Neuronal pentraxin Nptx2 regulates complement activity in the brain

Complement overactivation mediates microglial synapse elimination in neurological diseases like Alzheimer’s disease and frontotemporal dementia (FTD), but how complement activity is regulated in the brain remains largely unknown. We identified that the secreted neuronal pentraxin Nptx2 binds complement C1q and thereby regulates its activity in the brain. Nptx2-deficient mice show increased complement activity and C1q-dependent microglial synapse engulfment and loss of excitatory synapses. In a neuroinflammation culture model and in aged TauP301S mice, AAV-mediated neuronal overexpression of Nptx2 was sufficient to restrain complement activity and ameliorate microglia-mediated synapse loss.
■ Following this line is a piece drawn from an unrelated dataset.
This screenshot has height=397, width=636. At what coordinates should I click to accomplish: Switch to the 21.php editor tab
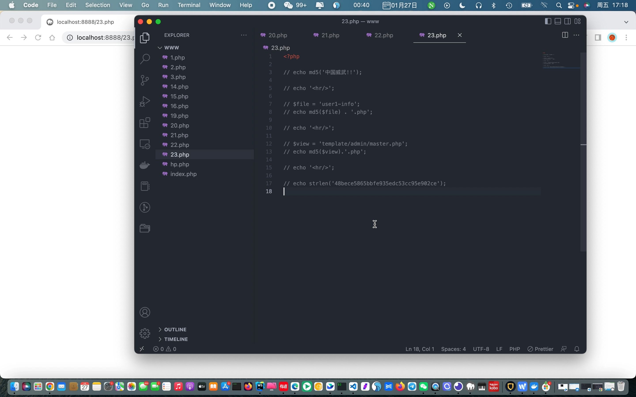[x=330, y=35]
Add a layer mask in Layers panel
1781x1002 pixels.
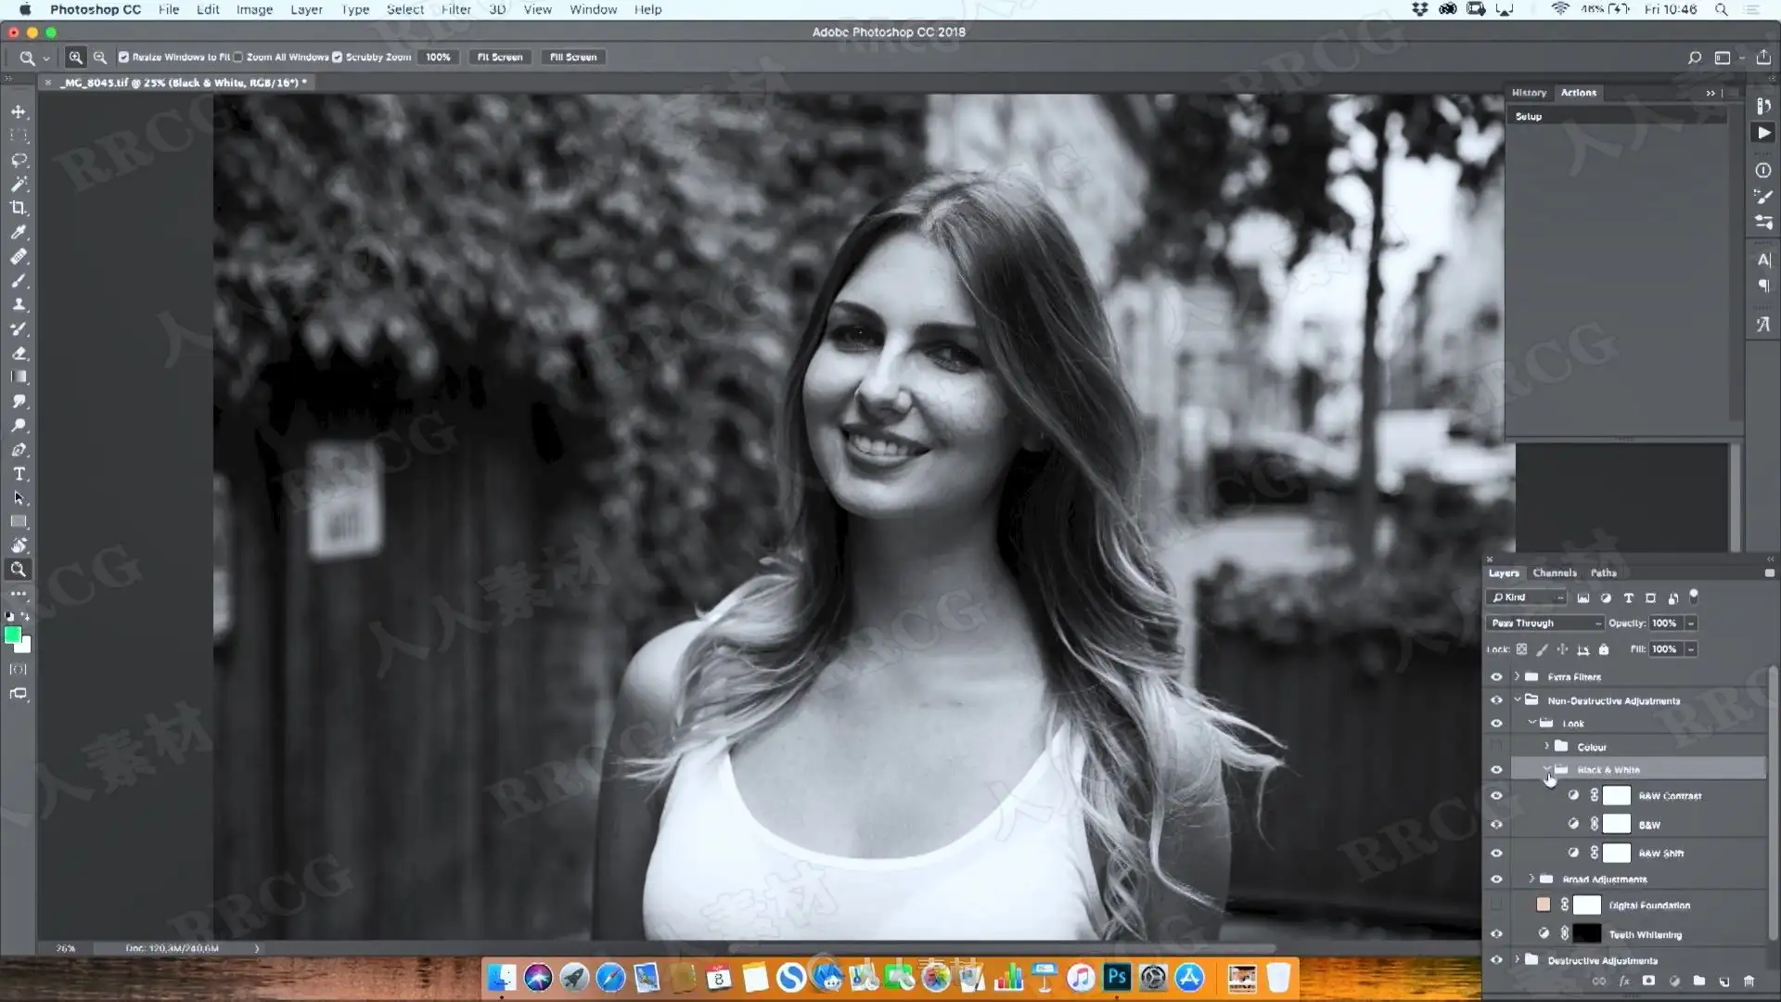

Analysis of human CSF samples from a genetic FTD cohort revealed significantly reduced levels of Nptx2 and Nptx2-C1q protein complexes in symptomatic patients, which correlated with elevated C1q and activated C3. Together, these results show that Nptx2 regulates complement activity and microglial synapse elimination in the healthy and diseased brain and that diminished Nptx2 levels might exacerbate complement-mediated neurodegeneration in FTD patients. ### Competing Interest Statement M.S. is scientific co-founder and member of the SAB of Neumora Therapeutics, and member of the SAB of Biogen, Vanqua Bio, ArcLight Therapeutics, Cerevel Therapeutics. P.F.W. is co-founder of CogNext. J.H. is employed by Genentech. The other authors declare no competing interests.